# Algae = Big $$$ (maybe)



## Lycosa (Oct 16, 2006)

hmm... I figure my 10g tank is worth $10,000 then. lol


----------



## blissskr (Oct 9, 2007)

I remember watching a tv special about using it for energy and they also mentioned that there's a lot of research being done to use it as cheap food source as well for people lol.


----------



## TeamTeal (Mar 31, 2010)

algae fuel is the future!


----------



## DarkCobra (Jun 22, 2004)

Easy enough to grow algae. It's just like a greenwater bloom, but using specific types of algae selected for high oil yield.

Water + Nutrients + Intense Sunlight. Seed with desired algae. Ammoniacal nitrogen works better than KNO3.

The problem is, the oil yield isn't up to the energy demands of rupturing the algae to release the oil. Separating, drying, and refining the oil. And processing solid and liquid waste from the system to recycle nutrients and reduce effluent.

Not to mention, the ammonia used to grow the algae in the first place comes from natural gas, which entirely defeats the purpose. 

Still, it's interesting, if not practical.

I also saw an algae-powered lamp. Details were vague, but gold nanofibers were inserted into the algal cells, which conducted electricity out of the cells. The electricity was used to charge a battery, which lit a LED lamp at night. Again, not practical, but stimulates the imagination.

I always dreamed of a future where power plants _really are plants_. Genetically modified trees capable of producing harvestable electricity. Need more electricity? Plant some trees. Wouldn't that be cool!


----------



## sidefunk (Apr 22, 2010)

That lamp sound neat, but messy. Kinda reminds me of those lemon batteries we would make in school back in the day. 

I just love the fact that people will go out on a limb with "crazy" ideas. The technology is not economically viable now but I am rooting for them (assuming it is actually a "sustainable" way of going).

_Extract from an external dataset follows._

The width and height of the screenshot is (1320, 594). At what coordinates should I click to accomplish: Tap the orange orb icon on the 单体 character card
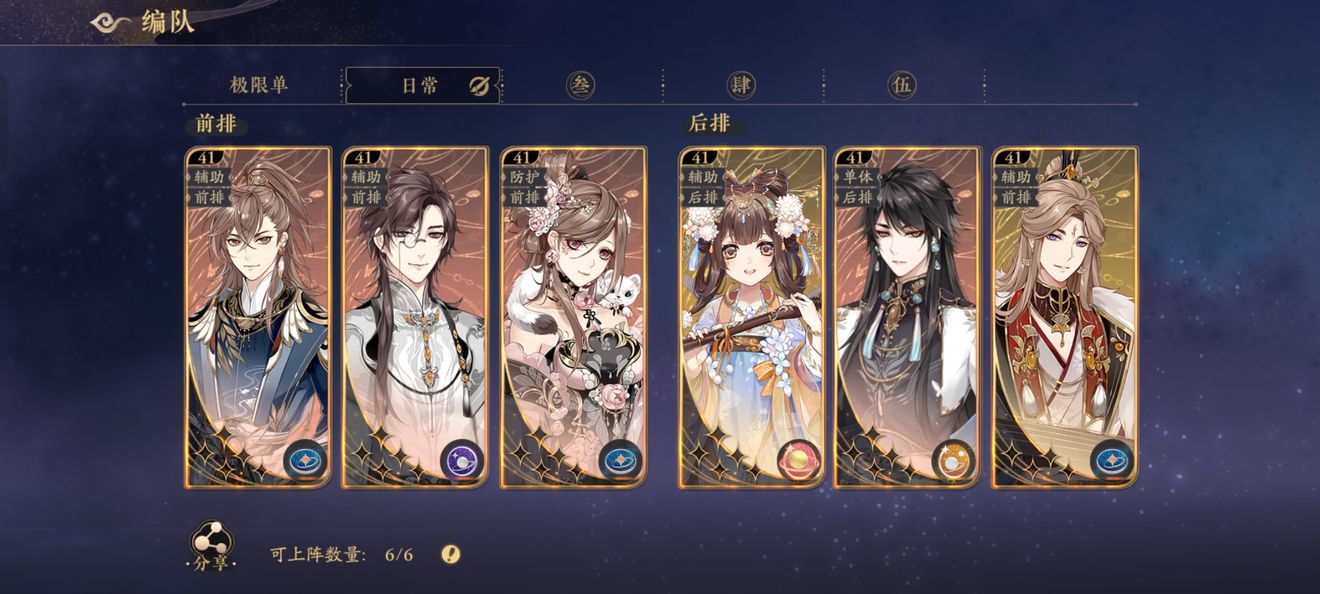953,459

Blisskr, sound interesting with respect to the food source. Any details on what type of food products were proposed?


----------



## JoraaÑ (Jun 29, 2009)

spirulina


----------



## blissskr (Oct 9, 2007)

They were going to make it into a powder like spirulina and use it in all sorts of stuff apparently it would be highly nutritious even for us lol..


----------



## mistergreen (Dec 9, 2006)

the downside with algae power is that they're so small. Since their biomass is so small, you'd need a pool the size of Arizona to grow enough to harvest for our consumption.


----------



## esotericman (Sep 29, 2008)

When the algae is stressed (no Nitrogen) it 'freaks' out and starts making huge lipid droplets. The algae can then be harvested, with the total mass of oil being huge. It's really quite neat to think about starving algae and then killing it. Then burning it.

I hate algae, but science is cool.


----------



## plantbrain (Dec 15, 2003)

What do you think oil and coal are made from? Oil is mostly old diatoms. Coal, mostly old swamps.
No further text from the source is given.